Example: See examples.

Binary Classification Input Example: Consider a data-set of two data-points where the true class of the first line is class 0, which was predicted with a probability of 0.6, and the second line's true class is 1, with predicted probability of 0.8.

# First option: 
>> metric_graph(y_true=[0,1], y_pred=[0.6,0.8], metric='roc') 
# Second option:
>> metric_graph(y_true=[[1,0],[0,1]], y_pred=[[0.6,0.4],[0.2,0.8]], metric='roc')
# Both yield the same result


random_forest_feature_importance

random_forest_feature_importance(forest, features, precision=4)

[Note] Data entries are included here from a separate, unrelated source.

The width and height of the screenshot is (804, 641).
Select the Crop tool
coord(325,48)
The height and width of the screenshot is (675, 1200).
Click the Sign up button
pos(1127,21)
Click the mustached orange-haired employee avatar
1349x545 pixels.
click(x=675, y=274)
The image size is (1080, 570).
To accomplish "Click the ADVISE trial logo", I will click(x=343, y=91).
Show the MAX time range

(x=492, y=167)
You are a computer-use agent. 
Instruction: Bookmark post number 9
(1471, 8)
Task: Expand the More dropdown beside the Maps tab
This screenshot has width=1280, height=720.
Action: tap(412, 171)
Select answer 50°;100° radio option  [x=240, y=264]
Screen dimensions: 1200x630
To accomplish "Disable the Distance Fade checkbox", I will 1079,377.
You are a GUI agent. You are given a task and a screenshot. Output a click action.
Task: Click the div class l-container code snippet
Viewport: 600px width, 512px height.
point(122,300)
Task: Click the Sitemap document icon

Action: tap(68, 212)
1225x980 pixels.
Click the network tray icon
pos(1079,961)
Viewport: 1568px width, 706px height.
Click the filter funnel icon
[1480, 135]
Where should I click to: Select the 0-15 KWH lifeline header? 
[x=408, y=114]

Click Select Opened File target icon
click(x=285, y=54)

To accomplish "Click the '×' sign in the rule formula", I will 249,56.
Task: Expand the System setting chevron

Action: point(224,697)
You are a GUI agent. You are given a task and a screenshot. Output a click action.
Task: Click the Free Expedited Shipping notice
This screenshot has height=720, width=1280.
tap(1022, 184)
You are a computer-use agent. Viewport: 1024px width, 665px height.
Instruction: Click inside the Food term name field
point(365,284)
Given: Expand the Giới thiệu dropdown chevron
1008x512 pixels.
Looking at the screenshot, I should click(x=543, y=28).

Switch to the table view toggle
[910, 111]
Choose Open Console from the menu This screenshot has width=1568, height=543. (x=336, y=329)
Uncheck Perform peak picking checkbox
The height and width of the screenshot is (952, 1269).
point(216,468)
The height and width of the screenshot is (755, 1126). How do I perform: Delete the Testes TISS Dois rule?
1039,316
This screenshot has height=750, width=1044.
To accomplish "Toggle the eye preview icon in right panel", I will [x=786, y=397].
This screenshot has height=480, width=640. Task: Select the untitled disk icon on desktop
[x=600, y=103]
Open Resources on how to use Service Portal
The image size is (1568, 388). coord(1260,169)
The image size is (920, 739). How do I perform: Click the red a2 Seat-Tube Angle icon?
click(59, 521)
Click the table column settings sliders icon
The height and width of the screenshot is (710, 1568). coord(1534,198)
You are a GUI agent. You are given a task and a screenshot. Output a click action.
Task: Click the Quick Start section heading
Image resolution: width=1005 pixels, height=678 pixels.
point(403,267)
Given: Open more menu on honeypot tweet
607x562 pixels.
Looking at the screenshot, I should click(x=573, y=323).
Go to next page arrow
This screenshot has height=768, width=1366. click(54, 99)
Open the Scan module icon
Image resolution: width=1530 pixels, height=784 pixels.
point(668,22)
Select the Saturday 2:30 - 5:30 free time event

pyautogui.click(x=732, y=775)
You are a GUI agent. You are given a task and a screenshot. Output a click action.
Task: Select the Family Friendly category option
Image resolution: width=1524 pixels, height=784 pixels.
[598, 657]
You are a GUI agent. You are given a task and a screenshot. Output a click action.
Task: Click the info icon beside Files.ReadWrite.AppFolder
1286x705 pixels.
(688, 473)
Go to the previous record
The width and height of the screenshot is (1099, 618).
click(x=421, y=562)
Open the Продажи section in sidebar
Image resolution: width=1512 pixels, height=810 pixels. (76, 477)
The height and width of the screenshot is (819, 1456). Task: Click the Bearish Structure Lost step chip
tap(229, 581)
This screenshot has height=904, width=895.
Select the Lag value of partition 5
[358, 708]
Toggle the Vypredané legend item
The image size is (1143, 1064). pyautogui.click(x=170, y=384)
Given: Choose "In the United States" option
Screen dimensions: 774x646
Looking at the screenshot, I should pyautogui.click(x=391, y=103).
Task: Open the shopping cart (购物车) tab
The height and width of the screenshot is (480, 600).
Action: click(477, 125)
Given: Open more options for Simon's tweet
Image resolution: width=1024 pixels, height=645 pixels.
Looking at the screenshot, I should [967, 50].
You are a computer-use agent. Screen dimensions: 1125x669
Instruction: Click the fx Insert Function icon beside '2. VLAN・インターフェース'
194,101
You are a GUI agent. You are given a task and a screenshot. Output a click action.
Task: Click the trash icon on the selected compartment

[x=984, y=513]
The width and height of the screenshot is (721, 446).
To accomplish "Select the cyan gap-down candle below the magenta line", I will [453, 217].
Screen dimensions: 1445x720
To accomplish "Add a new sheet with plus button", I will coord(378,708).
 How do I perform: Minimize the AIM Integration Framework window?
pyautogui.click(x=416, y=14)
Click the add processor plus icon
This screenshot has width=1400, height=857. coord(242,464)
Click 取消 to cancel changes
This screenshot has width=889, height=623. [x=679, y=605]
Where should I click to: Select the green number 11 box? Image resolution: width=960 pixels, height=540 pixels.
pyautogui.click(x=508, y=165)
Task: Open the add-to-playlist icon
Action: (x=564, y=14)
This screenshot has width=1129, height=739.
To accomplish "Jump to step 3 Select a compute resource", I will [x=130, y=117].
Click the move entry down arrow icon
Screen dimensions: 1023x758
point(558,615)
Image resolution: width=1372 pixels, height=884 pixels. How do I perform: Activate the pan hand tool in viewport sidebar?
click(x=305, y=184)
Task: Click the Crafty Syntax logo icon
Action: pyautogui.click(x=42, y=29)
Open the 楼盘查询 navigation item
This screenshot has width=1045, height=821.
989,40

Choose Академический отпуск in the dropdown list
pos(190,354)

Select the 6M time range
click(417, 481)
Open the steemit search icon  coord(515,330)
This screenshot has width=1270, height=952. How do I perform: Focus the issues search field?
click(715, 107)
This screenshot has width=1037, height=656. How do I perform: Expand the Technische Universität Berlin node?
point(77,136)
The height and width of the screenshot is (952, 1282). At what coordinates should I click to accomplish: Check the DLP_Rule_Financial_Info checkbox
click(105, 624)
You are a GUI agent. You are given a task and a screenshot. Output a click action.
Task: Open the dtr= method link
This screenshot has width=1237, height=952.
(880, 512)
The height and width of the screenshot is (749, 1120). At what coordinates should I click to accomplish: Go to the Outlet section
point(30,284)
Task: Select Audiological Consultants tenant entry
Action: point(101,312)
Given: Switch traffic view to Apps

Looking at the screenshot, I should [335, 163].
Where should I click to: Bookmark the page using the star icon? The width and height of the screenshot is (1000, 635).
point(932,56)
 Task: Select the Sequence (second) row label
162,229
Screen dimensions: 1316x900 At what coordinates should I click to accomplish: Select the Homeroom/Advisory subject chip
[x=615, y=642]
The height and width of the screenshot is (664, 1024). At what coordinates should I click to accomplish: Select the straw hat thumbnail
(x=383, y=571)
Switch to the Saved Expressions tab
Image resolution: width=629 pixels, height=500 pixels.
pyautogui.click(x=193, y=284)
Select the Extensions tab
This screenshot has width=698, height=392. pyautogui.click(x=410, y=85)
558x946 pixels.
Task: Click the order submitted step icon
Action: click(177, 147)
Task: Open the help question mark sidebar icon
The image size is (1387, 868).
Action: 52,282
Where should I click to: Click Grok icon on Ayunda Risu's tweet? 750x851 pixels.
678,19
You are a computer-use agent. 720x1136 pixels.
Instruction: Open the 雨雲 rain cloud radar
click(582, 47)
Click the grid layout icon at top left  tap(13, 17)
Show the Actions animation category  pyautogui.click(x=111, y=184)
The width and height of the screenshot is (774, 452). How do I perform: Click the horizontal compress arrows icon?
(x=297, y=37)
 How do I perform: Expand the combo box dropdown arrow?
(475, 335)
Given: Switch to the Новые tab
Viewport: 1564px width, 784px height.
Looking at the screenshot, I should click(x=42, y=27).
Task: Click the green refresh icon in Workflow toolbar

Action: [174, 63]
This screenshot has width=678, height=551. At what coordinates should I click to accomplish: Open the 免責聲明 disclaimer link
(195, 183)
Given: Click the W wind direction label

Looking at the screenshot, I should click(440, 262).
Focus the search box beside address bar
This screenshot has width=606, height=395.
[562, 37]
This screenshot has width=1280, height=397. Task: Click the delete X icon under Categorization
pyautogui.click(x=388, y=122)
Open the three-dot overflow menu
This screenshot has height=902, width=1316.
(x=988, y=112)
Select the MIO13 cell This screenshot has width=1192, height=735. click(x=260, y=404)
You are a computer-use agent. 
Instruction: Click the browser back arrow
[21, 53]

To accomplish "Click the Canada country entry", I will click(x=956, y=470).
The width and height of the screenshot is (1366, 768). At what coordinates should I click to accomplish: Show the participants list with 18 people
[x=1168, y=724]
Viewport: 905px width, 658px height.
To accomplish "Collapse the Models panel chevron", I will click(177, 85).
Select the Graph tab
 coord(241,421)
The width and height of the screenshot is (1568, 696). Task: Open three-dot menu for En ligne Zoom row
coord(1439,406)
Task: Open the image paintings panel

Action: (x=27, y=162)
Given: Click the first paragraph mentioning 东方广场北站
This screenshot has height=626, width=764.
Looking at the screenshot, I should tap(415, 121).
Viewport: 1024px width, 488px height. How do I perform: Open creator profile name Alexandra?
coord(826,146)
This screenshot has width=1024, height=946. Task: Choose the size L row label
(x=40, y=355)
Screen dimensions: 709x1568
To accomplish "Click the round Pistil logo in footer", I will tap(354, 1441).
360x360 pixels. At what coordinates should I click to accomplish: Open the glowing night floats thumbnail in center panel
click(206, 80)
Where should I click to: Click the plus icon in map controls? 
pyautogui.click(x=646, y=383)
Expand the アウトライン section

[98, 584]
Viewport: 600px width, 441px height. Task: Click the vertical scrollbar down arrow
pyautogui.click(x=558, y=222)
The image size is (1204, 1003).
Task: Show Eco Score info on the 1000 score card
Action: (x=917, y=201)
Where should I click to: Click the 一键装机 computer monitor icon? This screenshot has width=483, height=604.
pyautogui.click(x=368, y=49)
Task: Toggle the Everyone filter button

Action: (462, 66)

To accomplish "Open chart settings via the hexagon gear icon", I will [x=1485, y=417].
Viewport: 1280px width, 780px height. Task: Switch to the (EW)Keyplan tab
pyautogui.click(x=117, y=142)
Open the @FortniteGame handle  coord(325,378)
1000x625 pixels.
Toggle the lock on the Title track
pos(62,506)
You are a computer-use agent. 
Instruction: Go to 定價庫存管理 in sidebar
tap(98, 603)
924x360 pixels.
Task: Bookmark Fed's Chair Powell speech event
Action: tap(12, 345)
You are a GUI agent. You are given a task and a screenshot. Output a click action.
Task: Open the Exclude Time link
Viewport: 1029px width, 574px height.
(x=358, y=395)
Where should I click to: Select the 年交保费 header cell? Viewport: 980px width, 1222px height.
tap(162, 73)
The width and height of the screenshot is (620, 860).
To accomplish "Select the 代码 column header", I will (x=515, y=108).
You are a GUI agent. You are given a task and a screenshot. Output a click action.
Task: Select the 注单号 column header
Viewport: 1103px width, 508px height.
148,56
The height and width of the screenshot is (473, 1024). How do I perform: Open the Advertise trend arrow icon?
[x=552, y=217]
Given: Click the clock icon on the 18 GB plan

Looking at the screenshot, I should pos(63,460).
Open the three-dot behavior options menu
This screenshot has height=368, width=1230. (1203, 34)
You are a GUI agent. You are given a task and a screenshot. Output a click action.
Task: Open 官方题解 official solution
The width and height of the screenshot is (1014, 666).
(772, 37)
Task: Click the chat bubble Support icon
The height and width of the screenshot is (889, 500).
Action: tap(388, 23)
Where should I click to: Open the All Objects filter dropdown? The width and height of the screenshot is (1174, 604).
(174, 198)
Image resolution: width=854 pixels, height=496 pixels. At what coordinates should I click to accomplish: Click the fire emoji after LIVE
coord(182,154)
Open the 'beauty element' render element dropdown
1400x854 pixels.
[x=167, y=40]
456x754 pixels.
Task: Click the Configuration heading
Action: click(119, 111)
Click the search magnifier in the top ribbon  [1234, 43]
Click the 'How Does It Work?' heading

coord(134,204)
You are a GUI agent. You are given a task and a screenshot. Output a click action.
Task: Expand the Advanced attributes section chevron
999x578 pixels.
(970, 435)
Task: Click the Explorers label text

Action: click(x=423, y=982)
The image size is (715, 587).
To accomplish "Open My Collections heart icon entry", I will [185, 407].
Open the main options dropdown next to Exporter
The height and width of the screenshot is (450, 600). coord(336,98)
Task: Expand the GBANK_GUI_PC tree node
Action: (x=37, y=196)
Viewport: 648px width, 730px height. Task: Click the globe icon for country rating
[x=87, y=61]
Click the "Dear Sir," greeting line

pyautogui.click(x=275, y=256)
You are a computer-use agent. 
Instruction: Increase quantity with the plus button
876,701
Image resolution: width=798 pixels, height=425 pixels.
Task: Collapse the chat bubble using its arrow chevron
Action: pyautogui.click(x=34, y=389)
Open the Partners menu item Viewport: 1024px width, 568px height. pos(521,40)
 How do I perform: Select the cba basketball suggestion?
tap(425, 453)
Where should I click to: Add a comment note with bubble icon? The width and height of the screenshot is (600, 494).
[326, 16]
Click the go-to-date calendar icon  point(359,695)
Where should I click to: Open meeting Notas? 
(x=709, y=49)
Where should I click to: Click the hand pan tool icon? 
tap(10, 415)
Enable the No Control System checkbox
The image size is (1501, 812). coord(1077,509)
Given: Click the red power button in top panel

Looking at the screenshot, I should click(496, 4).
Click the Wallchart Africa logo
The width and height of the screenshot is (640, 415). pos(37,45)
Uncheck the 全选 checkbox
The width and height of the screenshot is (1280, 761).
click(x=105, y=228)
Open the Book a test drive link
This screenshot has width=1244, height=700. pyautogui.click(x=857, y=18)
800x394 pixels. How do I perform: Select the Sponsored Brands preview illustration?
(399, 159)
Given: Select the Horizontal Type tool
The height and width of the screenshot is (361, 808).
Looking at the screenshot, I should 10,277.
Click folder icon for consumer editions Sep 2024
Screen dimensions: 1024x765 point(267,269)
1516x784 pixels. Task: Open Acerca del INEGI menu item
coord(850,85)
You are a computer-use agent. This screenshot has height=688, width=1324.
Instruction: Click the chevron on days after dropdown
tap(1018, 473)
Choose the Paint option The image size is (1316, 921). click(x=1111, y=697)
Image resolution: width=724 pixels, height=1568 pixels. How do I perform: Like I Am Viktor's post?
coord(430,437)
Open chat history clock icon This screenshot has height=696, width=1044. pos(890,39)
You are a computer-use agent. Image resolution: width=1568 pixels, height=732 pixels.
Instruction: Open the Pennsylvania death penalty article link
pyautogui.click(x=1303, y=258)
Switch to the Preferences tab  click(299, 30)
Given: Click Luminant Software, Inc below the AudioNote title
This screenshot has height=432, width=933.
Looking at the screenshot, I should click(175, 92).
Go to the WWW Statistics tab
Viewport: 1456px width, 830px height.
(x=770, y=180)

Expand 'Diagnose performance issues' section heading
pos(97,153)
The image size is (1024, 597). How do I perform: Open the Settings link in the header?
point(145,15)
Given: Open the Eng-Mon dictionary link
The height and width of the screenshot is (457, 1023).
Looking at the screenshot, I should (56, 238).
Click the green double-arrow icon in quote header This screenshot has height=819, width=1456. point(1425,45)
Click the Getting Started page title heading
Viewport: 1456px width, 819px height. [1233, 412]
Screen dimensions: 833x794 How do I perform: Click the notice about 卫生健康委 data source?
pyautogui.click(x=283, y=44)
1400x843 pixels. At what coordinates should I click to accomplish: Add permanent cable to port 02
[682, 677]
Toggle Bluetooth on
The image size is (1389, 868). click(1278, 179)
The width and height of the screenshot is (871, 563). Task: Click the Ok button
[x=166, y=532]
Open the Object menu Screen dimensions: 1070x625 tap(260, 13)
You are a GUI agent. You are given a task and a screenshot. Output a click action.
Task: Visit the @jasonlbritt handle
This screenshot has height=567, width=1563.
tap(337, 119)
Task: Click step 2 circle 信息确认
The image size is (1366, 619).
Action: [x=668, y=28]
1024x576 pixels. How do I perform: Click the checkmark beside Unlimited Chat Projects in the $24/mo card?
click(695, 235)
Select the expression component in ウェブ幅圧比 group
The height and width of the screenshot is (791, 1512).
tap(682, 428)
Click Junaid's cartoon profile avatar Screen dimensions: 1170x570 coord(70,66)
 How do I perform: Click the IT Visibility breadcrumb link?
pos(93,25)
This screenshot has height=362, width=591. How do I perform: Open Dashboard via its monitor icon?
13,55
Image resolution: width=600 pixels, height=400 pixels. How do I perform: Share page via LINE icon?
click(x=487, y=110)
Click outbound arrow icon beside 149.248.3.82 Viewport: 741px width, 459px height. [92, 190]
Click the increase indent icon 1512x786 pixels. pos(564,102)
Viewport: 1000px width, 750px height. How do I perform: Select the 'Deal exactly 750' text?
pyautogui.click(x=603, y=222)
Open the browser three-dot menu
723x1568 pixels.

Given a trained sklearn.ensemble.RandomForestClassifier, plot the different features based on their importance according to the classifier, from the most important to the least.

  • forest : sklearn.ensemble.RandomForestClassifier

    A trained RandomForestClassifier

  • features : list

    A list of the names of the features the classifier was trained on, ordered by the same order the appeared in the training data

  • precision : int

    Default = 4

    Precision of feature importance.